**Stored data**
==*==

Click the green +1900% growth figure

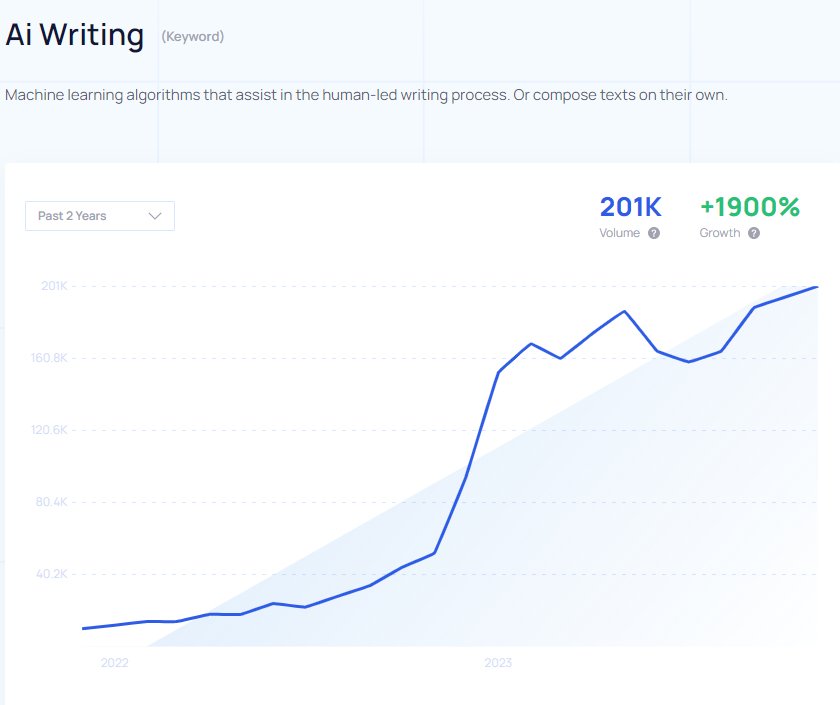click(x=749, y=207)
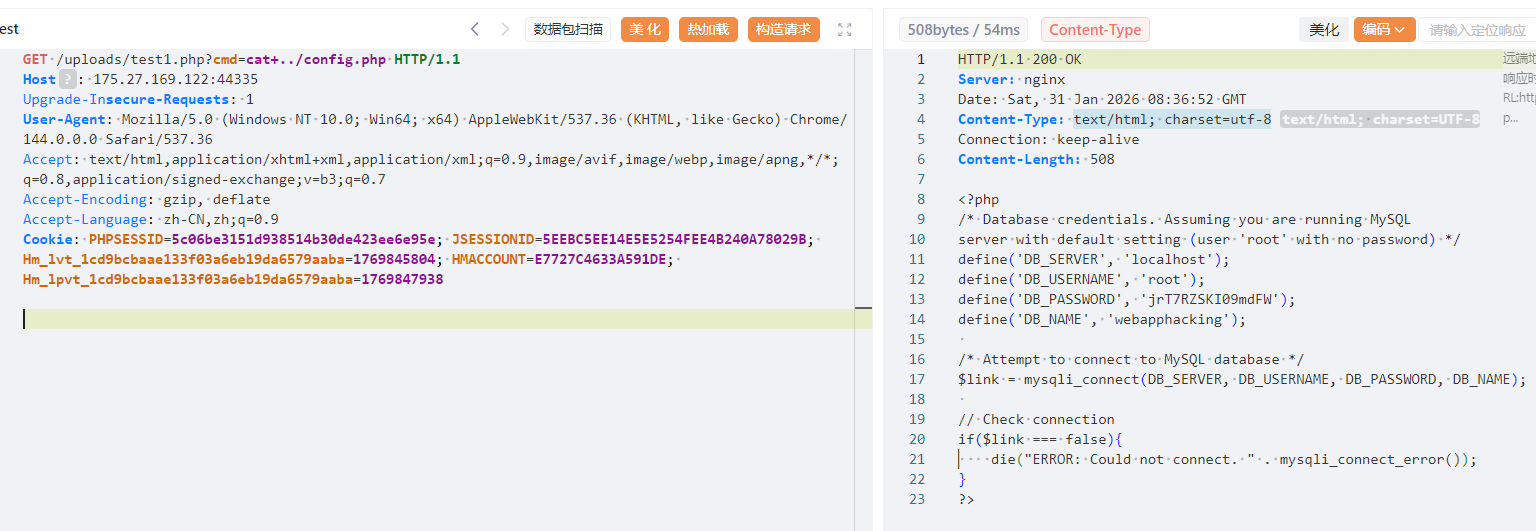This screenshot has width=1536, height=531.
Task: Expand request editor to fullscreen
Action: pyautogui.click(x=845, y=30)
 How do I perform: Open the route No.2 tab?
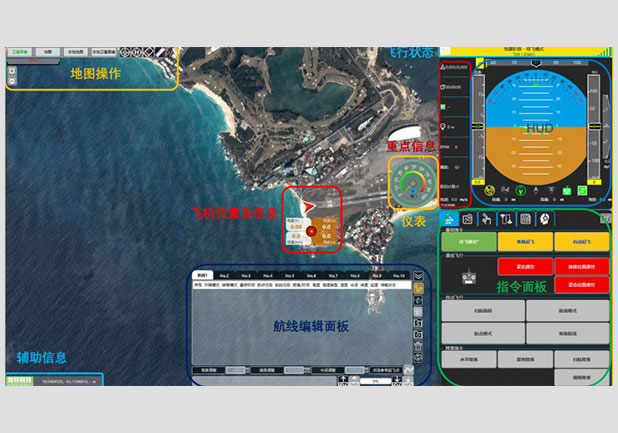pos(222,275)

==*==

**Exercise**
Repeat the entries exactly and keep the pictures out of the copy.

**Answer section**
Click the green +1900% growth figure

click(x=749, y=207)
This screenshot has width=1536, height=531.
Task: Expand request editor to fullscreen
Action: pyautogui.click(x=845, y=30)
 How do I perform: Open the route No.2 tab?
pos(222,275)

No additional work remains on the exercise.